The noise schedule’s effect on practitioners is underappreciated. Every sampler tuning — DDIM vs DPM-Solver vs Euler, step counts, sigma schedule — changes which part of the SNR curve gets the most compute. The EDM finding that zero terminal SNR must be enforced [10] is directly observable in generation: models trained with the common off-the-shelf cosine schedule produce slightly hazy darks and cannot generate pure-black backgrounds. The practitioner proxy for this is noticing when a model refuses to produce high-contrast results — the symptom of non-zero terminal SNR leaking into inference.

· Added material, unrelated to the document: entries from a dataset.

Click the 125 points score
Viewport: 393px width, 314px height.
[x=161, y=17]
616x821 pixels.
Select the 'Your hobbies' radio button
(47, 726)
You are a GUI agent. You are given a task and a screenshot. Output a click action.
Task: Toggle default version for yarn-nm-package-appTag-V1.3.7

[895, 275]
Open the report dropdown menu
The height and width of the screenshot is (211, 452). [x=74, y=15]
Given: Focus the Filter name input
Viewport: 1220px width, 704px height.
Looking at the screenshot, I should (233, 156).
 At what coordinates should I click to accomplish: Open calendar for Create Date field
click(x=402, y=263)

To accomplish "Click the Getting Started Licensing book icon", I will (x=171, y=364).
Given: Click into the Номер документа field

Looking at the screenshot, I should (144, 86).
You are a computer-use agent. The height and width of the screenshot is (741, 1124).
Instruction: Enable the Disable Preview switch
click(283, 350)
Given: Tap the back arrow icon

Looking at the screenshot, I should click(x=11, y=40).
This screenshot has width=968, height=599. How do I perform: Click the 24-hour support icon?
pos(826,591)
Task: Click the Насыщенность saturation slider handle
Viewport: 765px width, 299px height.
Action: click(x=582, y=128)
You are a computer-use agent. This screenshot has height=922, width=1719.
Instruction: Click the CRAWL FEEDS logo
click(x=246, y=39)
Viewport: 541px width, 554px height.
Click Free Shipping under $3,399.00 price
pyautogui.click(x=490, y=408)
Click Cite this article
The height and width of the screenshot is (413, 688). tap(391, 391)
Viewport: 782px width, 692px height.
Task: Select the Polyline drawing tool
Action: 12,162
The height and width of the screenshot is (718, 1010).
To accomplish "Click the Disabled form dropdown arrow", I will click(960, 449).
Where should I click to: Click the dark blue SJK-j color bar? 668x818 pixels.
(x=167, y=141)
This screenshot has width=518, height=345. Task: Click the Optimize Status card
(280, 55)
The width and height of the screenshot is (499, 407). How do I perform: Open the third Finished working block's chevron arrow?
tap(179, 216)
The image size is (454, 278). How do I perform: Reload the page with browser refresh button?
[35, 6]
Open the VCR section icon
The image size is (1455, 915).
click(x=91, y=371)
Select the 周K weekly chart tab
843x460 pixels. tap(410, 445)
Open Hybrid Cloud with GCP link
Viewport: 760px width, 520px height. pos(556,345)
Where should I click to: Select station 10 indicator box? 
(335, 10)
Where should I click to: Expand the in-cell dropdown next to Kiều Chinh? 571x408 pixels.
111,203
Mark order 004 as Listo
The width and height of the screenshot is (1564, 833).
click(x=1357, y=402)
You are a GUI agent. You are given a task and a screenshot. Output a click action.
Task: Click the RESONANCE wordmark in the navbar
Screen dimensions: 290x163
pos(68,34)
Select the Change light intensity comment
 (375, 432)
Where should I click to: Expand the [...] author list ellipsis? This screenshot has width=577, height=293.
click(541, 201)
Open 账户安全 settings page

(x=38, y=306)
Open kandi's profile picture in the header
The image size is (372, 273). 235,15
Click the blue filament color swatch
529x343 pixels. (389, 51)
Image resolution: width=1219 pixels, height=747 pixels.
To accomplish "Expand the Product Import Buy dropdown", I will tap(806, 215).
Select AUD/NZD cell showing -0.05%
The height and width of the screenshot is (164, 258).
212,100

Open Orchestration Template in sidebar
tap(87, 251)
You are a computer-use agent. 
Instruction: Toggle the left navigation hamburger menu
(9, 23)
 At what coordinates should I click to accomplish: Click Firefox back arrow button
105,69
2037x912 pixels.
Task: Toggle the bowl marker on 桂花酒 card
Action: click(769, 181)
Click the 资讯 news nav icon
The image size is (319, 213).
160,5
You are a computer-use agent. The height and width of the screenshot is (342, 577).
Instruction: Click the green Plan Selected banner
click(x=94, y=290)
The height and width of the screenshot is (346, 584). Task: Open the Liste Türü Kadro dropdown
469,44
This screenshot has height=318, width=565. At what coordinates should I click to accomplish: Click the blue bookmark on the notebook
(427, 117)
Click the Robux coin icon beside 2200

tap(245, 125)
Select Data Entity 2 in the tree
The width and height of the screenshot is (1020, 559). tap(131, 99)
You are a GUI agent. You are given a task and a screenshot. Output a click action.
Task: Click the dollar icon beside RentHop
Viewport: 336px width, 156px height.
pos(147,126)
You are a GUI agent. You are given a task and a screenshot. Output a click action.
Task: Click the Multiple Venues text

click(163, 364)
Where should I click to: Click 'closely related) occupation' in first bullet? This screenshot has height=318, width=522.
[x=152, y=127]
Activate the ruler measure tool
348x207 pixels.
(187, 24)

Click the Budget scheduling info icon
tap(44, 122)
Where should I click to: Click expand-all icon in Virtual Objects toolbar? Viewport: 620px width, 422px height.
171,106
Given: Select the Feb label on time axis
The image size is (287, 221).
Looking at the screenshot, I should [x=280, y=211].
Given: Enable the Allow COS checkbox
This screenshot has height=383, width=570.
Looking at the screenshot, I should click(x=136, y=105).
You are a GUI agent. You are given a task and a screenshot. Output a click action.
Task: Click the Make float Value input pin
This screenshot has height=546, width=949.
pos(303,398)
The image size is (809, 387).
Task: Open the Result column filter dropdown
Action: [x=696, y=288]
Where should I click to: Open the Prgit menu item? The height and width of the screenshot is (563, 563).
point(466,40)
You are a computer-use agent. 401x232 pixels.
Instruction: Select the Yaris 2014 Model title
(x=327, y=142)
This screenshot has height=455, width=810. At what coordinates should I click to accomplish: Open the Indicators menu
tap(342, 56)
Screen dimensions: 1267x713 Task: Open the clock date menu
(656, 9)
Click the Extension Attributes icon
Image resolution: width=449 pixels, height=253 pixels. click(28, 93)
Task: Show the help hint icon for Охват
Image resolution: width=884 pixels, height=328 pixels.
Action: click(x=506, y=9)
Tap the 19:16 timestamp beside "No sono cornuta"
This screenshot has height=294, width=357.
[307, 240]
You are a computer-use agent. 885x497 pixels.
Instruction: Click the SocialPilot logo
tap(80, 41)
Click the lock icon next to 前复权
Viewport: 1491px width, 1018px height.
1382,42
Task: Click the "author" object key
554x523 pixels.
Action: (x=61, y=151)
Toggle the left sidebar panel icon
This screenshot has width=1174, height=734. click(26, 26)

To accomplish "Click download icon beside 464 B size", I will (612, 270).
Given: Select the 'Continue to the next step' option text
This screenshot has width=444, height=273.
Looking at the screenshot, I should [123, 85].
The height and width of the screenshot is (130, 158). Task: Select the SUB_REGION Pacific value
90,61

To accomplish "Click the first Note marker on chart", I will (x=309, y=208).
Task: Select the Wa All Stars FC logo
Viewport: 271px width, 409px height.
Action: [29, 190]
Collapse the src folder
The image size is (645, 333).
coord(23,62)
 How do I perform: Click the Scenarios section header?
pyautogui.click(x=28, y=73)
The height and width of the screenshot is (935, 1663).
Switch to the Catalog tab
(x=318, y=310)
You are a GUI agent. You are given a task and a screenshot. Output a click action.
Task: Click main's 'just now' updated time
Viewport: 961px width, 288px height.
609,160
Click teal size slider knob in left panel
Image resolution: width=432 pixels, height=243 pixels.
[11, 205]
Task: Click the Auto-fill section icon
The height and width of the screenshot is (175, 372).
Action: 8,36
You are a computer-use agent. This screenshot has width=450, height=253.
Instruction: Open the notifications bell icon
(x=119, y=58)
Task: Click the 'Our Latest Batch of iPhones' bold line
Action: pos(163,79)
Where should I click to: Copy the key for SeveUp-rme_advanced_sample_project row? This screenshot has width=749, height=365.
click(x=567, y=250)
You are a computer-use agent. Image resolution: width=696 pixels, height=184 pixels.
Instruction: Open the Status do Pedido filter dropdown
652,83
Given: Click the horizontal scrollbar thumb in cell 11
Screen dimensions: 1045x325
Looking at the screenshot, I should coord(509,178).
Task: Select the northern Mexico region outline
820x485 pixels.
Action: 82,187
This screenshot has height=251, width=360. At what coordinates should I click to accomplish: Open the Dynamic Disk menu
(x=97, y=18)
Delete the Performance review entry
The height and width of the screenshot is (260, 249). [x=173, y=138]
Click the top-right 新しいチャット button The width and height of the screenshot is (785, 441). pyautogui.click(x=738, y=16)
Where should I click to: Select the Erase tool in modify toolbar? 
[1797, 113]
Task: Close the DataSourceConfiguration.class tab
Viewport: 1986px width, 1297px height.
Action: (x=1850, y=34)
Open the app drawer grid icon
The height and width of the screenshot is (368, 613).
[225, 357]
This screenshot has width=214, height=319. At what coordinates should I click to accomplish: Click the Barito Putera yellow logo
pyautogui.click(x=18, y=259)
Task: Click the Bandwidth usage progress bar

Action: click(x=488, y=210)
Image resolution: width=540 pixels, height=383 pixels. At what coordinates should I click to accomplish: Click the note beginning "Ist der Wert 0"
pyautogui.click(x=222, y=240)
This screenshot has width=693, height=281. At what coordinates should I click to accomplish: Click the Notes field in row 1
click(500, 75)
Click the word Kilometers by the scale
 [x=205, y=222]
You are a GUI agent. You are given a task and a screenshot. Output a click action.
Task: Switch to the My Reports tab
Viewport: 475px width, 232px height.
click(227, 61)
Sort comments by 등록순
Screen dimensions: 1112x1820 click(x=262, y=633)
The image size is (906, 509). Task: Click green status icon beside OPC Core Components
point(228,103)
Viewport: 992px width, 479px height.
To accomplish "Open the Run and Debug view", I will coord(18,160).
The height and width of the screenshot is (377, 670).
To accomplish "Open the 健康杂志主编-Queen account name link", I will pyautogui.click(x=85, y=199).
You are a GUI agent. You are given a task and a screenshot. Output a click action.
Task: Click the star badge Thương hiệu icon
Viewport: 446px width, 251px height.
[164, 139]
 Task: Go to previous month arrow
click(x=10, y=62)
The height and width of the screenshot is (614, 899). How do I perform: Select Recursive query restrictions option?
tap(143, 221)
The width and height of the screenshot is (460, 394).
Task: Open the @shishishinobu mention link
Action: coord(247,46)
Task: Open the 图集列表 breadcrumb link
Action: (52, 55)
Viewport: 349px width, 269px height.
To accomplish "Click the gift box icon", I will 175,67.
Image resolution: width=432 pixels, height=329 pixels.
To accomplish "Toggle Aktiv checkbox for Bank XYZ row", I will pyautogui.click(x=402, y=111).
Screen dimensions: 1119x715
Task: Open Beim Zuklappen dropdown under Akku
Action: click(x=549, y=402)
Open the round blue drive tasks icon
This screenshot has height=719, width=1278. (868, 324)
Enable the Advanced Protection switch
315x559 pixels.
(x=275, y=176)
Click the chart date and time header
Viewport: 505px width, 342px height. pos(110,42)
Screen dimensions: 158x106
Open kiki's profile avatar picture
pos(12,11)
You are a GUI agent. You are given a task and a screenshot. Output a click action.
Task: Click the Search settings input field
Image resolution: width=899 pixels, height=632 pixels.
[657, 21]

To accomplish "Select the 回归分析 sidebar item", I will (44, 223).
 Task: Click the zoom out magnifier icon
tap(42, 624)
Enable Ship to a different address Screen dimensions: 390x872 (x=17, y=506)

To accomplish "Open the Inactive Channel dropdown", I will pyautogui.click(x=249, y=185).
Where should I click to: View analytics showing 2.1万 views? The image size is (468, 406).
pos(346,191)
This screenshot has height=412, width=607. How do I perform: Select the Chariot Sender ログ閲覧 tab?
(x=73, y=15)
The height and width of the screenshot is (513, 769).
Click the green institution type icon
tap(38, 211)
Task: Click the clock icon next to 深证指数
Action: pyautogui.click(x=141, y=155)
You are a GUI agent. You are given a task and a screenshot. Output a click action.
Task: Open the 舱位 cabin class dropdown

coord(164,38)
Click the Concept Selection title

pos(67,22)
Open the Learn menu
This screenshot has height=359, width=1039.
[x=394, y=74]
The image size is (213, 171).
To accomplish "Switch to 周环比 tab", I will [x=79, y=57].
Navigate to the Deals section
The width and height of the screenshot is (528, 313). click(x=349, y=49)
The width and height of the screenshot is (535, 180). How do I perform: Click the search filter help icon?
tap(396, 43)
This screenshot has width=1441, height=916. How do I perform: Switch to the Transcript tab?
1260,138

What no single child fully resolves: how the shift to rectified flow (FLUX, SD3) changes the prompt-engineering intuitions built on DDPM-style score matching. Rectified flow learns straight transport paths rather than curved SDE trajectories [11] — empirically this makes fewer steps viable, but whether it changes which prompt tokens govern which spatial regions in cross-attention, and therefore whether front-loading rules still apply, is not yet settled in the literature.